Природа социализма колониальных, двухформационных обществ отчетливо проявляется в двойственности, химерности, мистифицированности структур, отношений, институтов социального бытия. Например: право на труд — оно же обязанность, выборы — они же проверка лояльности, закупка — она же взимание дани, наука — она же идеология, свобода — она же необходимость, искусство — оно же госмифология. Той же породы и «двухклассовость» советского общества: «рабочие и крестьяне» (хотя крестьянство — класс феодального и никакого другого общества). И так далее, куда ни кинь взгляд; всюду один и тот же мучительный парадокс: «зияющие высоты».
Квазирабский социализм в определенном отношении эффективен. Например, он позволяет очень быстро (хотя и в «негативе») достичь формационной однородности общества, интегрировать на основе «научной» мифологии, неоязычества различные этносы империи, отмобилизовать, сконцентрировать, не считаясь ни с какими издержками, огромные материальные и трудовые ресурсы, даже — дать миллионам иллюзию высокого смысла жизни.
Но квазирабский социализм, чем бы он не казался мистифицированному сознанию, объективно является аномальным, стрессированным состоянием общества — негативом, который не может перейти, превратиться ни во что другое, как в собственную противоположность, в собственный позитив: в госкапитализм, то есть нормальный, формационно органичный социализм индустриального общества.
Признать эту истину, если не открыто, то молчаливо, на деле, заставляют несколько обстоятельств: неизбежное крушение интегрировавшего общества мифа; разрушение личности самой мистифицированностью бытия, приводящей к раздвоенности, рода шизофрении, а затем к апатии и цинизму; исчерпание типично колониальных ресурсов экстенсивного роста (дешевого сырья, энергии и рабочей силы); усложнение самого хозяйства, достигающего предела, за которым индустриальное производство уже не может существовать без органически присущей ему экономической формы — капиталистических регуляторов.
Титаническая индустрия оказывается как бы дебильной, напоминающей могучего идиота: горы сдвинет, реки великие повернет, пустыню Каракум заболотит… сначала не нарадуешься, да потом не наплачешься.

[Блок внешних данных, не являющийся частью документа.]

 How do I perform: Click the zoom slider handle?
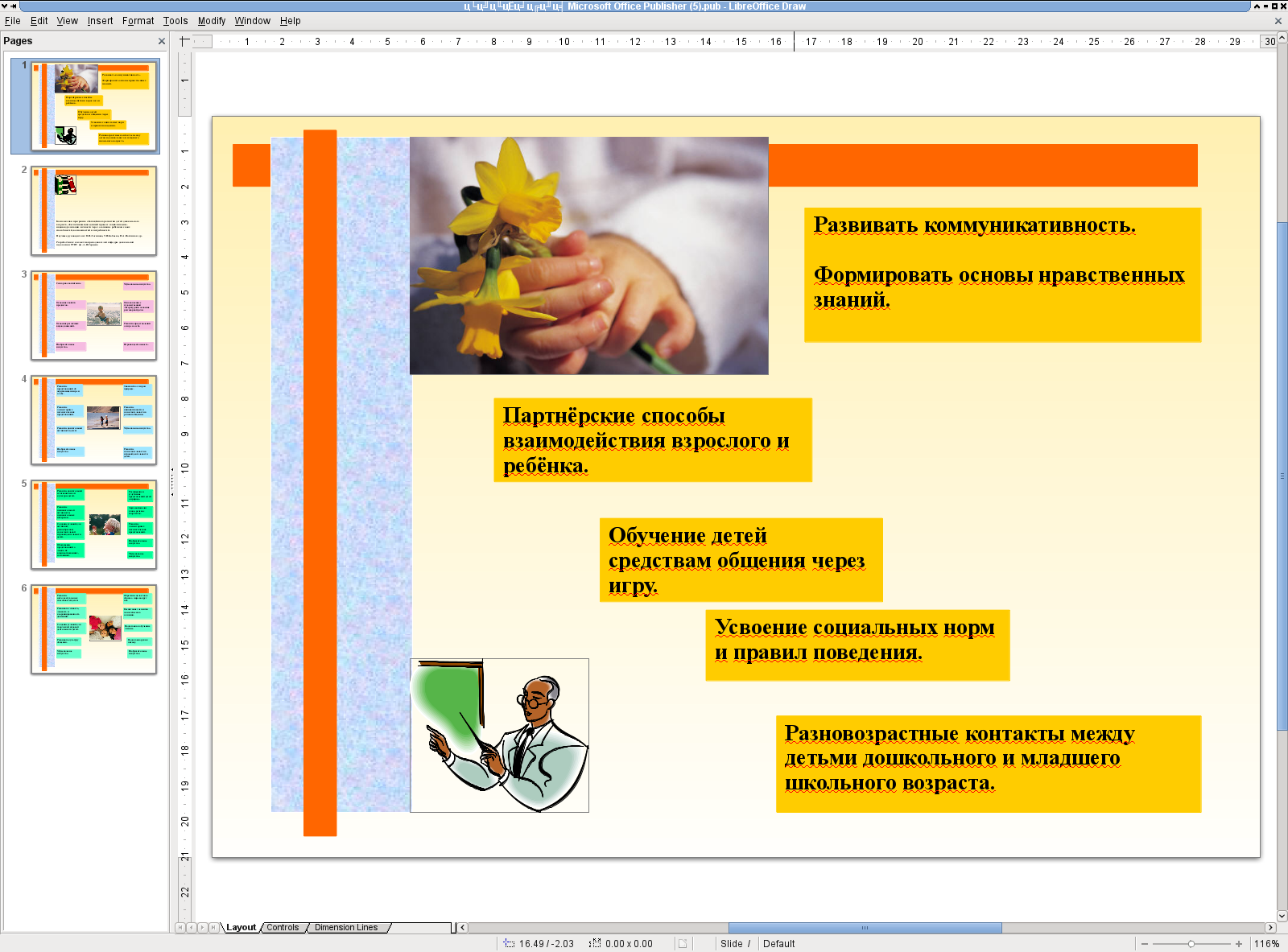coord(1191,944)
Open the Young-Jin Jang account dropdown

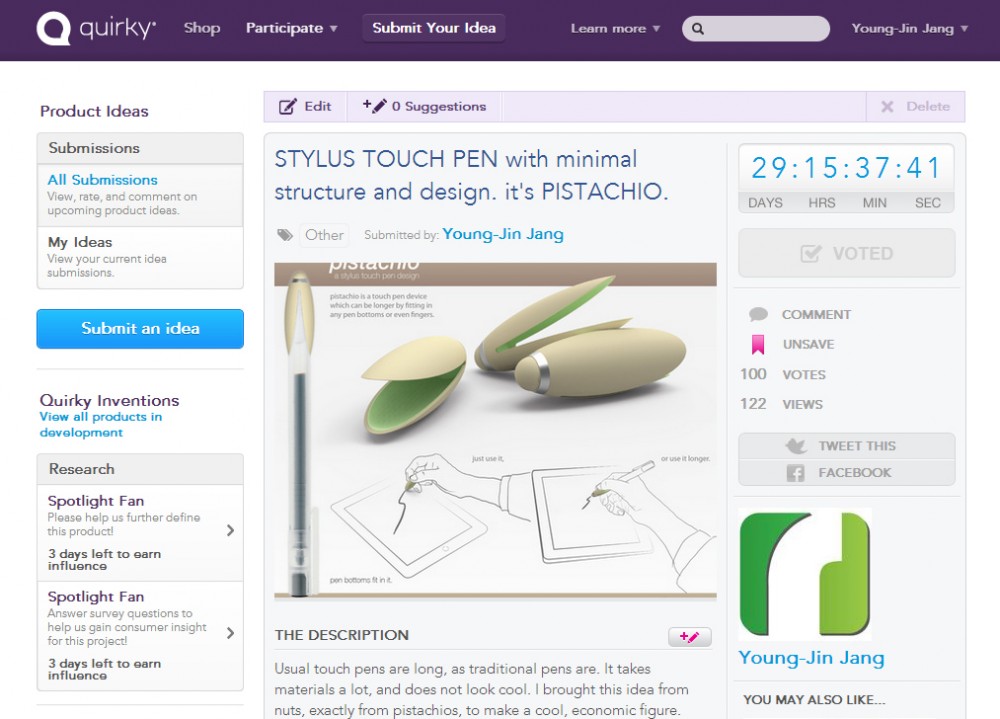(x=909, y=29)
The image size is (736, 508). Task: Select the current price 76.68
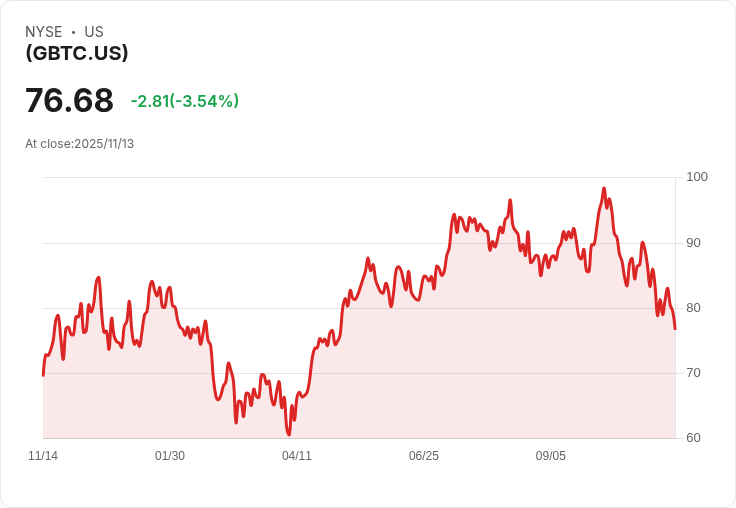tap(69, 100)
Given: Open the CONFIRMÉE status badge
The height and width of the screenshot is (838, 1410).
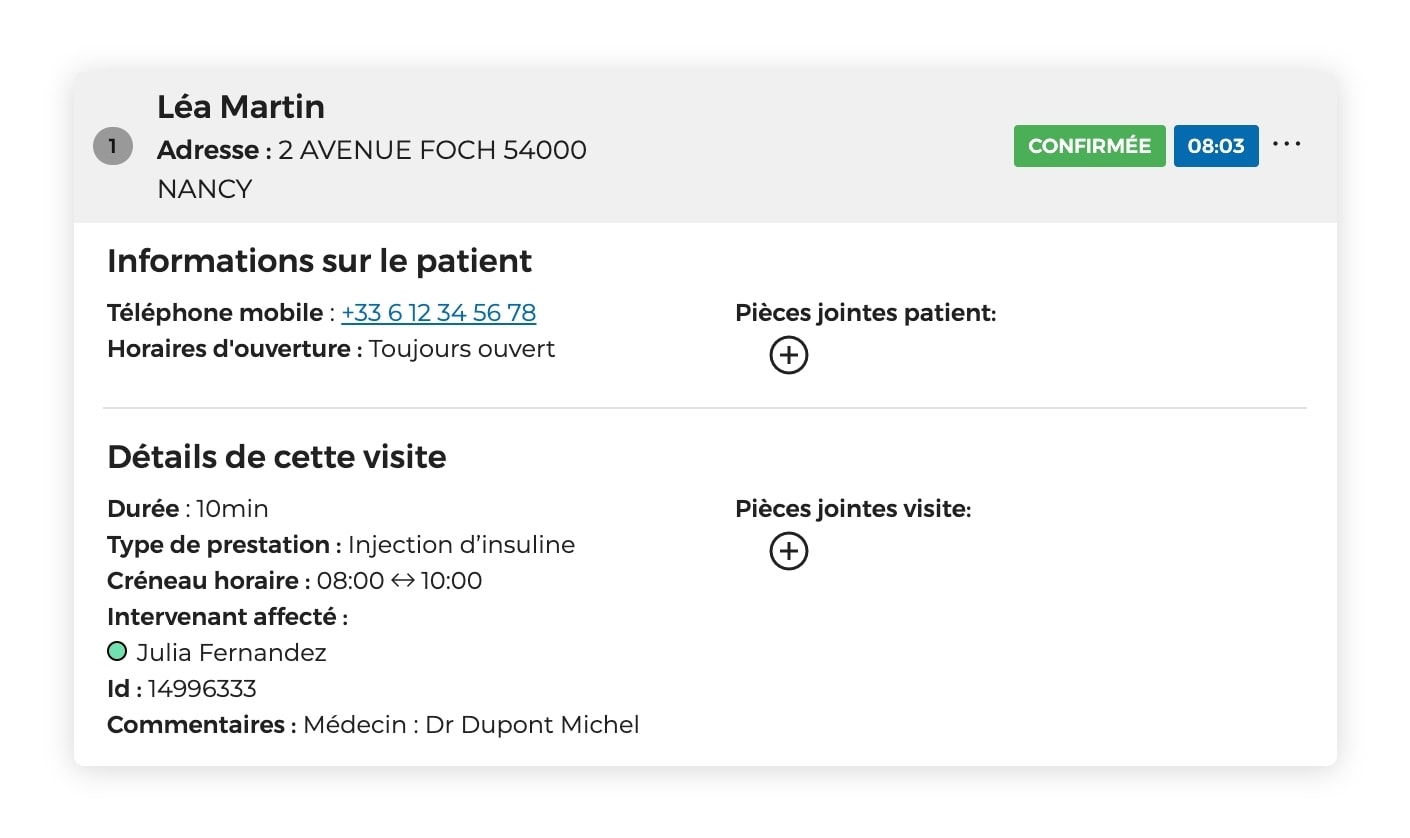Looking at the screenshot, I should (x=1089, y=145).
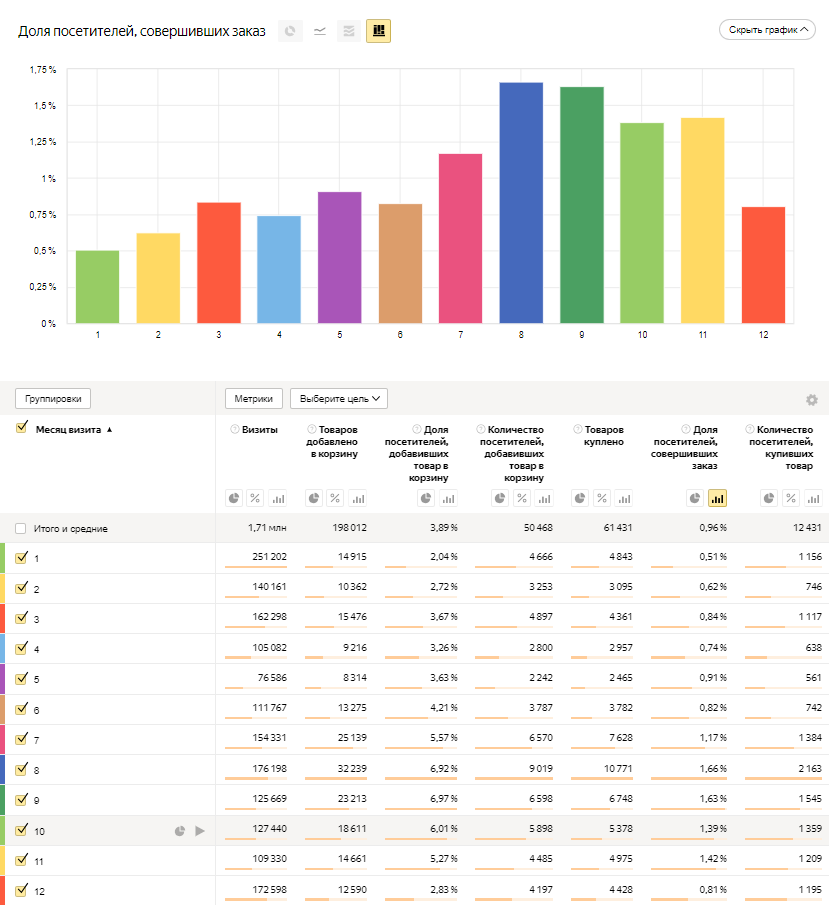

Первыми отключаются наиболее древние — идеологические, «моральные» регуляторы; приходится заменять из так называемыми материальными стимулами, но это дает только краткий и неоднозначный эффект, поскольку само по себе деньги, даже большие, — еще вовсе не экономика. Приходится постоянно надстраивать политические, фискальные регуляторы, но на определенной стадии гигантский аппарат управления начинает лишь усиливать, усугублять деструкции, то есть сложившаяся система действительно «из формы развития производительных сил превращается в их оковы». Это противоречие безусловно является антагонистическим противоречием, ибо и сам переход химерного социума в классический, квазирабского социализма в госкапитализм представляет собой скрытую перманентную революцию, протекающую на социалистическом уровне «в рамках социализма», но радикально — до полной смены знаков на противоположные — меняющую его сущность.